Mariella Frostrup: We now move onto the Empire Inspiration Award which recognises true mavericks of the movies, the people who change the rules, the people who innovate and indeed invigorate the cinema-going experience. This year's Empire Inspiration Award goes to a terrifyingly talented man. He's a luminary of the theatre who's equally at home with film. He speaks Shakespearean like it's his mother tongue and makes it thrilling for the multiplex generation. As an actor, he's worked with Woody Allen, Robert Altman, Al Pacino, Robert de Niro, Gerard Depardieu, Denzel Washington and Will Smith. As a director, he was daring enough to successfully take on Hitchcock at his own game, and has turned his hand to comedy, horror, and now even a musical - a Shakespearean musical of course - in the wonderful Love's Labour's Lost. He's made a better version of Henry V than Laurence Olivier and knew that it was essential for history to have a definitive version of Hamlet on film, which he duly delivered, in 70ml, for four hours. He had the balls to write his autobiography at 27, knows just about everything there is to know about dinosaurs and apparently his mum is Julie Christie. In every respect he is a true renaissance man. Shall we see why?

(Cut to clip from LLL - Berowne and Rosalind)

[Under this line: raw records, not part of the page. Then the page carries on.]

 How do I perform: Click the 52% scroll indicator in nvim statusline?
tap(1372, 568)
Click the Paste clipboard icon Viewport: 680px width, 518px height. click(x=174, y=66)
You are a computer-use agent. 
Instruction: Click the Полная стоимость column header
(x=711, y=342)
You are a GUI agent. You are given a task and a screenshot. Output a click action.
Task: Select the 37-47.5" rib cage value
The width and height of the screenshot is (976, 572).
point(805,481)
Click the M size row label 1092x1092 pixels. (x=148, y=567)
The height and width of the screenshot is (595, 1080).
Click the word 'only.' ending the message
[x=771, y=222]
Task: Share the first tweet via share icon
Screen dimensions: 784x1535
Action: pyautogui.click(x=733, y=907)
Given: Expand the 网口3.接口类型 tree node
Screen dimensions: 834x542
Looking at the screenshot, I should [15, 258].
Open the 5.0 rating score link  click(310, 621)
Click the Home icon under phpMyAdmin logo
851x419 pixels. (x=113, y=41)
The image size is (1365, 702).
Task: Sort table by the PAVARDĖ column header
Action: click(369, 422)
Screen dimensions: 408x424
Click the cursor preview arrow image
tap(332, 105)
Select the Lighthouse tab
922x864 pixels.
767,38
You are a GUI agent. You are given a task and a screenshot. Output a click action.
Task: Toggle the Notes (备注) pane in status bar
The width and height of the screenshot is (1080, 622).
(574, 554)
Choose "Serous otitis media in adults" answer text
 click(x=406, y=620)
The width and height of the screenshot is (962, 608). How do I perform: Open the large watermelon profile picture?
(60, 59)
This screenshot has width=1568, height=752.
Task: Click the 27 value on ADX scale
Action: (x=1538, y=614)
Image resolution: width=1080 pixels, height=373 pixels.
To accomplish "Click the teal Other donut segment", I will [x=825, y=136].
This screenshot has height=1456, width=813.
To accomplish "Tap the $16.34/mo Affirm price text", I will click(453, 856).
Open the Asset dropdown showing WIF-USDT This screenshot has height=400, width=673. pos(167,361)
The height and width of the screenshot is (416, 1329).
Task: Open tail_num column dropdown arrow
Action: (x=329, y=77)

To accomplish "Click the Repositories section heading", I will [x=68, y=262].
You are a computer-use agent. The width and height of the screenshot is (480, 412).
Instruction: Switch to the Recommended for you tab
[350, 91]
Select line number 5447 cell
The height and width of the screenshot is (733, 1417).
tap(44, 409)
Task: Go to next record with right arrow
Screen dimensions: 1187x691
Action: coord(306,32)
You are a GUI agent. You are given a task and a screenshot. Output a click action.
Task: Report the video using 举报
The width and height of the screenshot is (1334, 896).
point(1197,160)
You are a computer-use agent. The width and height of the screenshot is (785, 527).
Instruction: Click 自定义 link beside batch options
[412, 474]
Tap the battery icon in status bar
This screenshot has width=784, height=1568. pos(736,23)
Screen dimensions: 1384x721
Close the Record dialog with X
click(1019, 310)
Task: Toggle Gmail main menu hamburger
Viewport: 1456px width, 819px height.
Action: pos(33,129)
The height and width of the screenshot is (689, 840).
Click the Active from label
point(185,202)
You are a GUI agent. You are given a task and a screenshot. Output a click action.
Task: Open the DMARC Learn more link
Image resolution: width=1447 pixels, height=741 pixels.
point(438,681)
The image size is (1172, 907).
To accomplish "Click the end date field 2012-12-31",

KB: (Amidst huge applause) Thank you, thank you very much. (Points to screen). March 24th, at cinemas all over the country. (More applause - KB points to LLL table). Ah, inspirational table over there. Ah, erm (looks at award), it's impossible to know what to say. Um, ah, (brushes award with sleeve) I'm astonished and, um, I'm very very touched and I'm very very grateful. Thank you Empire. (Leaves stage to more applause)

Cut to studio.

MF: Now, to me, it seemed that the Inspiration Award should have gone to you for managing to get a studio to let you make another Shakespeare film but this time set as a thirties musical with Love's Labour's Lost. Now surely they must have all been scratching their heads when you turned up with that idea.

KB: Yeah, tough sell. Because (a) no-one had even heard of the play and then I made the mistake of saying "you know, it was the only play in the entire canon of Shakespeare that wasn't performed for 200 years after he died, because people didn't think it was very good." Faces dropped and then, um...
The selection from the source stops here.